INSTRUCTIONS FOR THE TASK
Duplicate the rows word for word, beginning at the line containing "Given: Open the" and ending at the line containing "Looking at the", with both of those lines included.

SUPPLIED DATA
^^^^^^^^

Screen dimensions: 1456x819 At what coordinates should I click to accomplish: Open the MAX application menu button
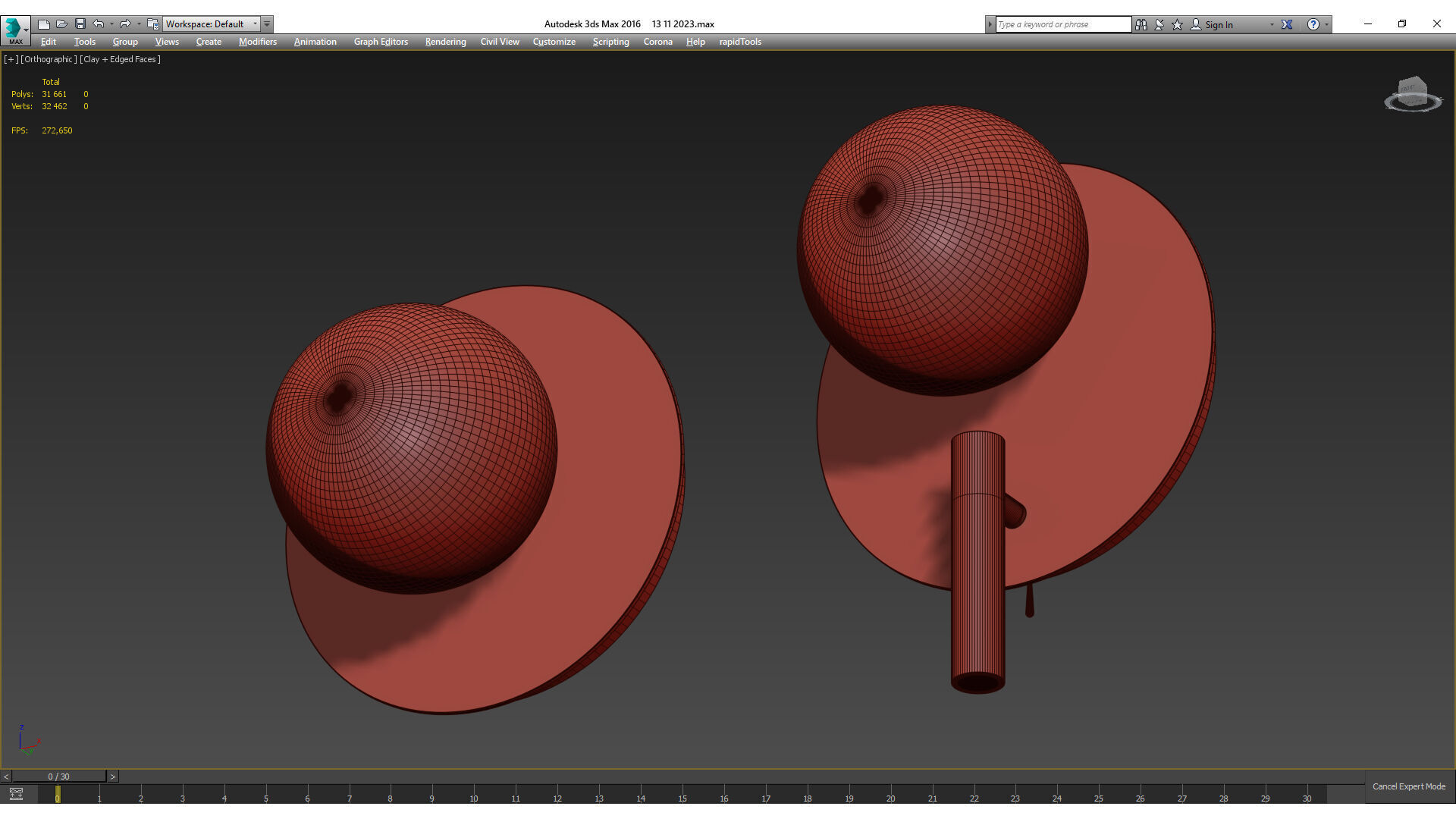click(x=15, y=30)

^^^^^^^^

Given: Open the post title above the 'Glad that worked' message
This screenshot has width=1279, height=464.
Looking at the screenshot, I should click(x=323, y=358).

^^^^^^^^

COMPLETE RESPONSE
Given: Open the post title above the 'Glad that worked' message
This screenshot has width=1279, height=464.
Looking at the screenshot, I should click(x=323, y=358).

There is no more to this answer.